Aku segera meraih ponselku dan melihat pesan seperti apa yang diberi Ejja, lalu Jendra sedikit melirik dan bertanya, "Emang di mana lu ngaturnya?"

"Kandang ayam, Jen," sahut Ejja seakan merasa kalau tempat pilihannya tidak sebaik yang mereka kira.

"Terus ekspresi Nora kenapa kayak gitu?" tanya Renka yang akhirnya mengikuti jejak Jendra untuk mengetahui apa isi pesan dari Ejja.

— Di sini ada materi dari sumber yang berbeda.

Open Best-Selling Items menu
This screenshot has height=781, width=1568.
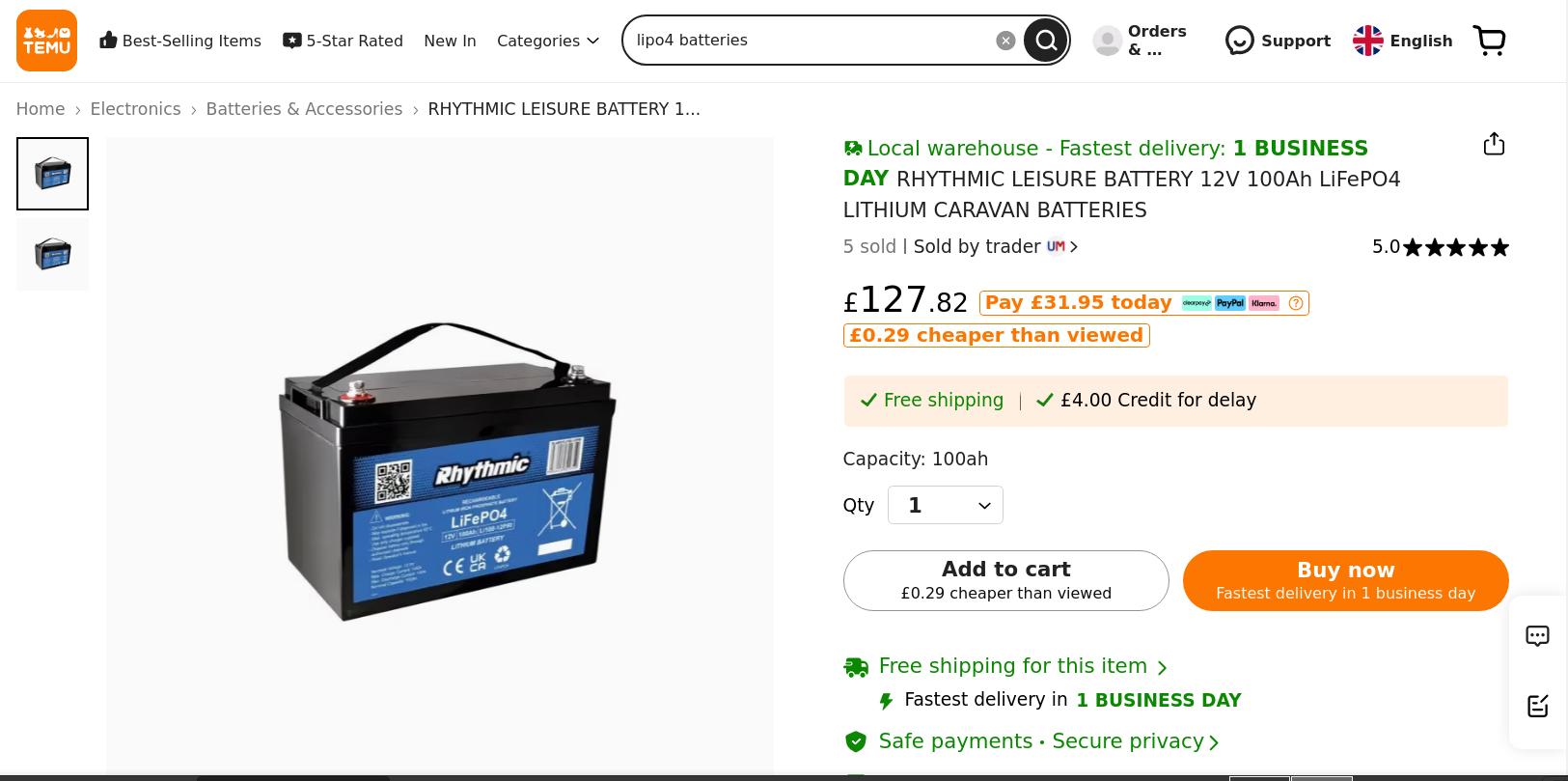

Di sini aku tidak mempermasalahkan tempat atau cara dia mengirim pesan, soalnya memang tidak ada masalah apa-apa. Sayangnya ada satu kesalahan besar yang mungkin akan membuat mereka memukuli Ejja setelah ini.

"Gak ada masalah tuh," kata Jendra setelah sempat merebut ponselku dan mengembalikannya.

"Masalahnya dia salah orang," ujarku.

"Hah?"

"Dia ngirimnya ke Sila, bukan Sesil."

"ANJIIRRR! EJJA, SINI LU GUE CELUPIN KE KOBOKAN!" 

Ejja ... Ejja. Syukur saja aku memeriksa pekerjaan dia, bagaimana jika sampai Sila yang datang. Dasar si usil.